Patrick Allen McMorris (born October 18, 2001) is an American professional football safety. He played college football for the San Diego State Aztecs and California Golden Bears, and was selected by the Miami Dolphins in the sixth round of the 2024 NFL draft.

==Early life==
McMorris was born on October 18, 2001, in Santa Ana, California. He was a top player at Godinez Fundamental High School in Santa Ana, where he totaled 2,287 rushing yards and 28 rushing touchdowns with a 6.5 yards-per-carry average. After helping Godinez win an Orange Coast League title as a junior, he transferred to Santa Ana High School for his senior year. In his senior year, he ran 141 times for 1,801 yards and 23 touchdowns, averaging 12.8 yards-per-carry while also having 99 tackles. A three-star recruit, he committed to play college football for the San Diego State Aztecs as a defensive back.

==College career==
McMorris appeared in nine games as a true freshman at San Diego State in 2019, posting one tackle. He then appeared in seven games, one as a starter, in 2020, totaling 10 tackles and a pass breakup. He competed for a starting role in 2021. Ultimately winning it, he started all 14 games and was chosen first-team All-Mountain West Conference, leading the team in both tackles (90) and interceptions (four) while also having nine pass breakups. He repeated as a first-team All-Mountain West selection in 2022, recording 61 tackles, six pass breakups and an interception while being a team captain.

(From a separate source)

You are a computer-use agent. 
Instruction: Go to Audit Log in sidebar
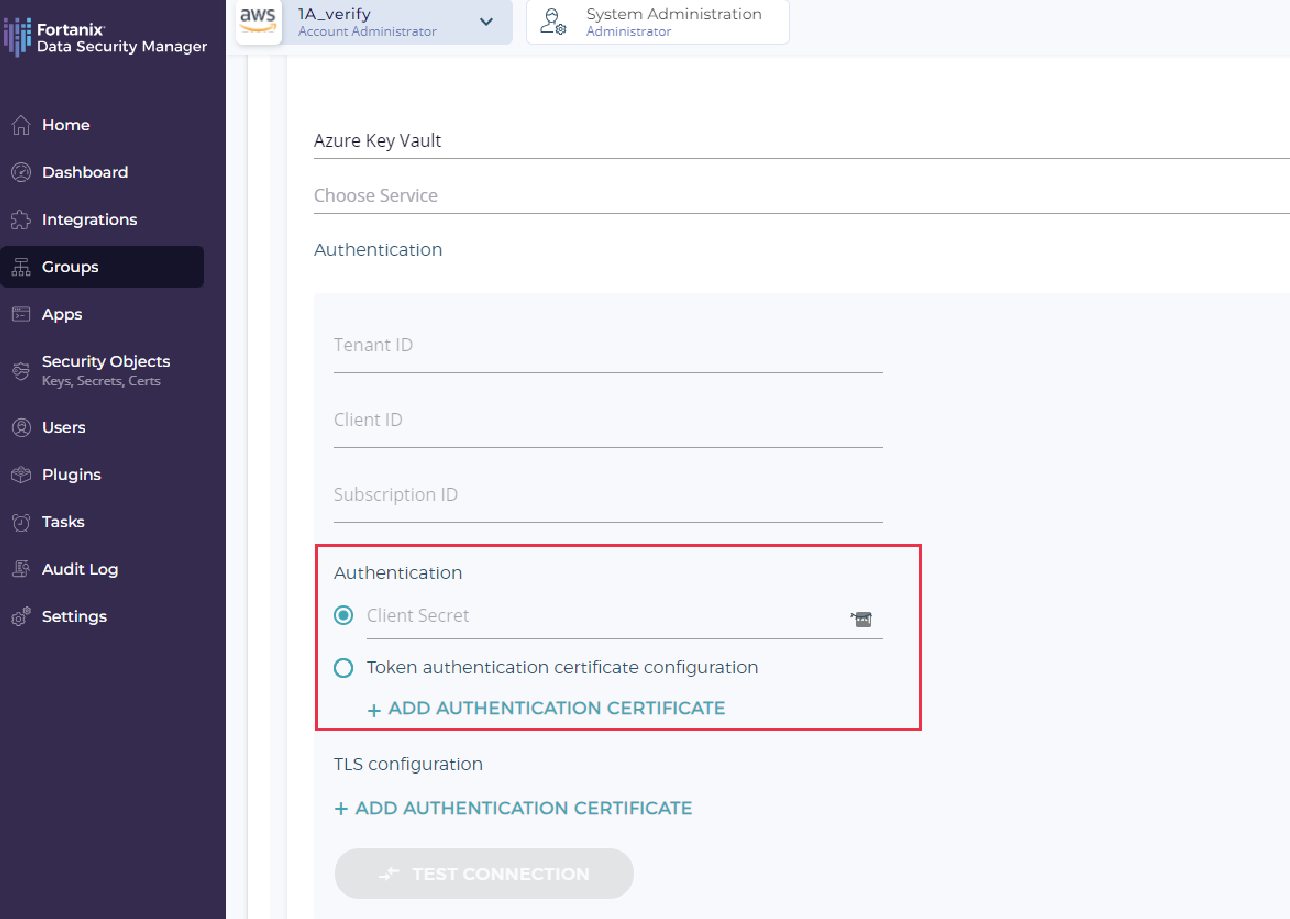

McMorris opted to transfer to the California Golden Bears for the 2023 season. He made 90 tackles, second on the team, and also had two fumble recoveries and an interception. He ended his collegiate career having appeared in 55 games, 40 as a starter, and made 252 tackles, 23 pass breakups and six interceptions. He was invited to the Hula Bowl and to the NFL Scouting Combine.

==Professional career==

Pre-draft measurables
| Height | Weight | Arm length | Hand span | Wingspan | 20-yard shuttle | Three-cone drill | Vertical jump | Broad jump | Bench press |
| 6 ft 0+1⁄8 in (1.83 m) | 207 lb (94 kg) | 31+7⁄8 in (0.81 m) | 9+3⁄4 in (0.25 m) | 6 ft 5+1⁄8 in (1.96 m) | 4.28 s | 7.09 s | 32.5 in (0.83 m) | 9 ft 11 in (3.02 m) | 14 reps |
All values from NFL Scouting Combine/Pro Day

===Miami Dolphins===
McMorris was selected by the Miami Dolphins in the sixth round (198th overall) of the 2024 NFL draft. He was placed on injured reserve on August 27, 2024. He was activated on November 26.

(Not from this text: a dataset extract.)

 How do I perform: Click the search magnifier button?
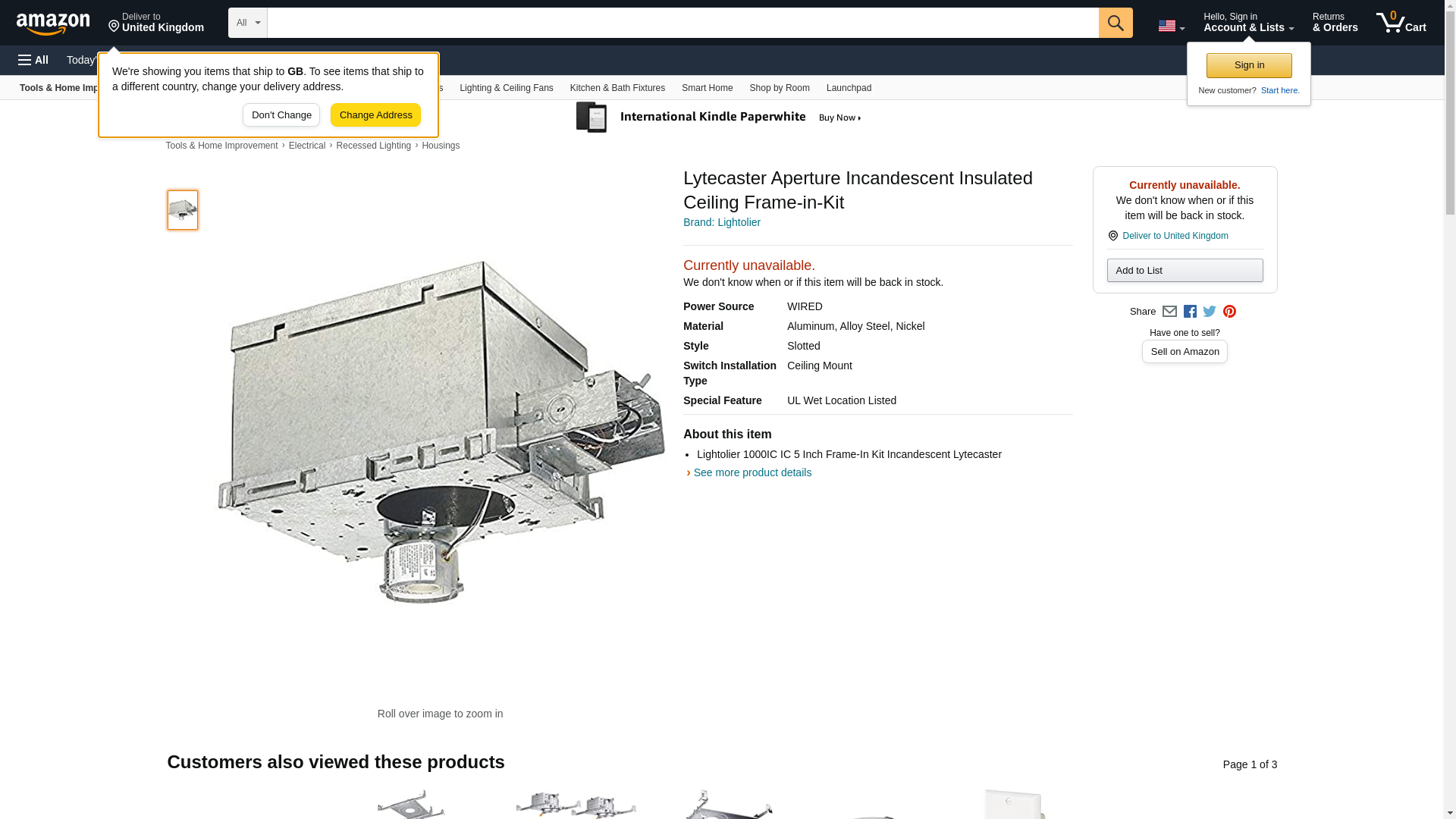tap(1115, 23)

On August 26, 2025, McMorris was waived by the Dolphins as part of final roster cuts.

===New York Giants===
On August 28, 2025, McMorris was signed to the New York Giants practice squad. He was released on September 16.

=== Arizona Cardinals ===
On September 23, 2025, McMorris was signed to the Arizona Cardinals' practice squad. He was released on October 8. McMorris was re-signed to the practice squad on December 16. He was released on December 24.

===New York Giants (second stint)===
On December 26, 2025, McMorris was signed to the New York Giants' practice squad. He signed a reserve/future contract with New York on January 5, 2026. On April 6, McMorris was released by the Giants.

===San Francisco 49ers===
On April 28, 2026, McMorris signed with the San Francisco 49ers. On August 30, he was waived as part of final roster cuts.

==Personal life==
McMorris is the son of Patrick McMorris and Lucy Guerrero. His brother, Malik, was a student athlete in the Cal football program for four seasons from 2015 to 2018, a member of the Golden Bears track and field squad during the 2016-2019 campaigns. He also has a brother named Hakim who was a member of the Cal track and field program for five seasons from 2019 to 2023.